A plausible implication is that future research will further combine domain-specific priors, advanced modality fusion strategies, prompt engineering for universal segmentation backbones, and unsupervised/self-supervised spectral or affinity-based methods to address the remaining limitations.

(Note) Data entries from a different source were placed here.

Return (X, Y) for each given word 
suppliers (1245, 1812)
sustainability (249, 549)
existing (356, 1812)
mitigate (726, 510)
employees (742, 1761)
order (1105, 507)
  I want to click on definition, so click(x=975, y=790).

7. Summary Table: Key Paradigms and Exemplary Methods

Paradigm Representative Method(s) Key Component(s)
Projection/Metric SPNet, Transductive ZSS (Liu et al., 2020) Visual-semantic mapping, bias loss
Generative Synthesis ZS3Net (Bucher et al., 2019), ZS-MMD (Wang et al., 2021) Feature generator, MMD/ZS-MMD losses
Self-Training ZS5Net (Bucher et al., 2019) Pseudo-labels, confidence sampling
Contextual/Graph-based CaGNet (Gu et al., 2020), GCN+GC encoding (Bucher et al., 2019) Context modules, graph convolutions
Decoupled Group+Classify ZegFormer (Ding et al., 2021) Segment-level CLIP classification
Prompt-based/Found. Model SimSAM (Towle et al., 2 Jun 2024), PlantNet+SAM (Ravé et al., 14 Oct 2025) Simulated interaction, prompt segmentation
Video/3D Fusion ZS-VCOS (Guo et al., 10 Apr 2025), 3D Multi-modal (Lu et al., 2023) Motion, LiDAR-image fusion

This survey of zero-shot segmentation approaches demonstrates the confluence of semantic embedding transfer, generative modeling, contextual reasoning, and promptable dense prediction, with continuing research focused on overcoming cross-domain gaps, improving mask granularity, and minimizing bias toward seen classes.